Online class discussion #1 is open for comments August 26-September 3.
“Physiology” (pronounced fizzy-all-oh-gee) is the study of how our bodies normally function: how our cells, biochemicals, and bodily systems all work together, react to the world around us, and keep us alive.
Physiology comes into play with music when we start thinking about how our bodies react to music: things happen when we like the sounds we’re hearing (our eyes dilate, our pulse changes, our body releases dopamine) — we have a physiological reaction to the music that’s involuntary, exciting, sometimes unexpected, and often enjoyable. Our bodies’ reactions help us understand if we want to hear something again (even if we don’t directly say to ourselves, “Wow, my cerebellum became quite active during that song; I’d better listen to it again!”) because we enjoy the way they feel, and we know that listening to music might be one of the only ways to feel those particular (enjoyable) feelings again.

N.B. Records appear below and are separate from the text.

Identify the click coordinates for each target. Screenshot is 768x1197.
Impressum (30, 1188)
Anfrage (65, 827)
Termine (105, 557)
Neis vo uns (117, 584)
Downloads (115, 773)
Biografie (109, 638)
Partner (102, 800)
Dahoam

Below is a link to a short (19′) video presentation given by musician/researcher Deanna Choi at TEDxQueensU in 2012 (Canada) that explains what happens to our bodies when we listen to music. You might be a person that learns more easily from reading than listening, or if you may be interested in reading another short, accessible introduction to the study of music and physiology, so I’m including a link to one here. There are hundreds of similar articles out there–this has been a popular topic of research for the last several decades.
I look forward to seeing what you have to say on this topic and enjoying your conversation!
Some additional questions to get you started in the conversation this week:
- What kinds of additional physiological reactions not mentioned in the video have you experienced when listening to music?
- Why do you think our bodies react to music at all?
- If physiological reactions are involuntary, why don’t we all enjoy the same music to the same degree?